● **課題 1**:
コレステロールと食事についての表示テキストから、「この記事では、特に脂質異常症」から「師に相談するとよいでしょう。」までのすべてを一字一句変えずに抜き出す。
● **課題 2**:
コレステロールと食事についての表示テキストでは、善玉コレステロールを何と呼んでいるか。

● **表示テキスト**:
==*==

コレステロール値が高いと言われたら|食事で気をつけること
コレステロールには善玉と悪玉の2種があり、善玉をHDLコレステロール、悪玉をLDLコレステロールと呼びます。
このふたつのコレステロールのバランスが崩れて、血液中のコレステロールが過剰となるのが、脂質異常症と呼ばれる状態です。
脂質異常症の主な治療方法は生活習慣の改善が基本で、食事療法や運動療法などがおこなわれます。
この記事では、特に脂質異常症の治療において大きな役割を果たす食事について解説します。
カロリーを摂取しすぎないこと
食事療法の基本は、過食を避けカロリーをとり過ぎないことです。
1日のエネルギー摂取量の目安を知って、標準体重を保ちましょう。
ただし、目指す体重やカロリーの摂取量は個人によって異なるため、まずは医師に相談するとよいでしょう。
| 標準体重の目安 | 身長(m)×身長(m)×22 |
|---|---|
| 1日に必要なエネルギー量(kcal) の目安 | 標準体重(kg)×25〜30 (kcal) |
コレステロール値が上がりにくい食生活を
体内のコレステロール値を改善するためには、コレステロールが含まれる食品を避けることが重要と思われがちです。

==*==

● **提供項目**:
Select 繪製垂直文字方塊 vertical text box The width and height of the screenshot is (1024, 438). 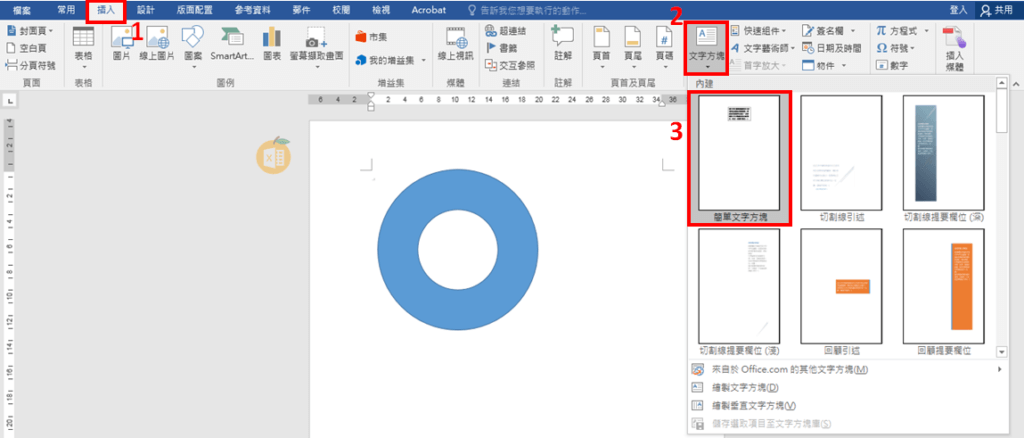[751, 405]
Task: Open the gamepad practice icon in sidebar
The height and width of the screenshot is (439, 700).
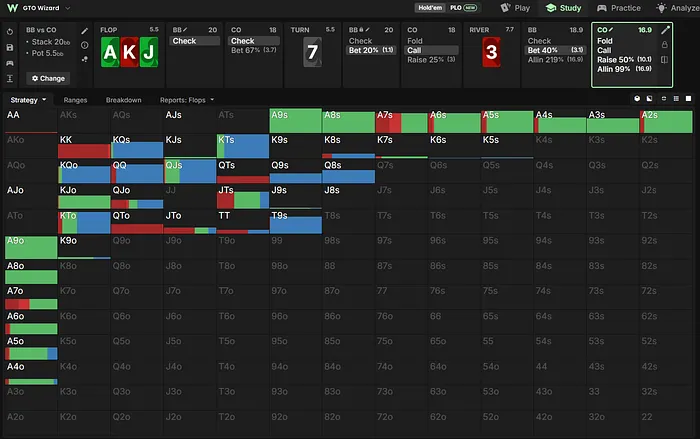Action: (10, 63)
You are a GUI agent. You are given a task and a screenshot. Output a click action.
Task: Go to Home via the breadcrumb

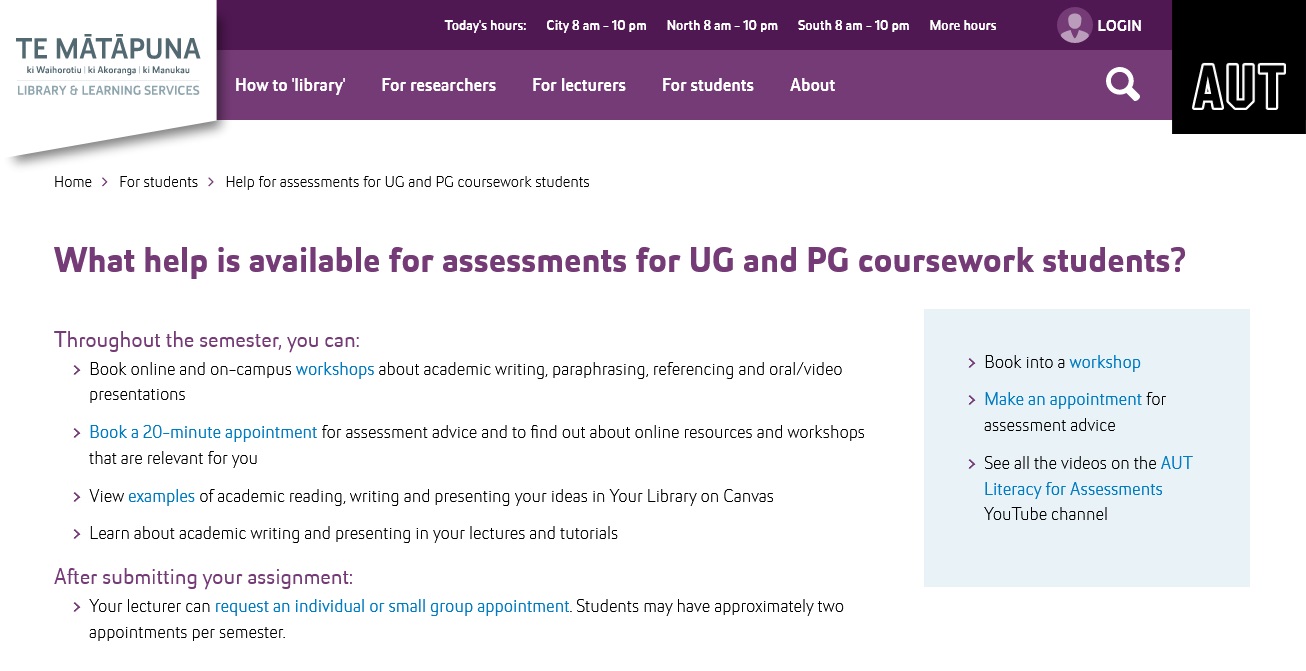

==*==

● **出力結果 1**:
この記事では、特に脂質異常症の治療において大きな役割を果たす食事について解説します。
カロリーを摂取しすぎないこと
食事療法の基本は、過食を避けカロリーをとり過ぎないことです。
1日のエネルギー摂取量の目安を知って、標準体重を保ちましょう。
ただし、目指す体重やカロリーの摂取量は個人によって異なるため、まずは医師に相談するとよいでしょう。

● **出力結果 2**:
HDLコレステロールと呼んでいる。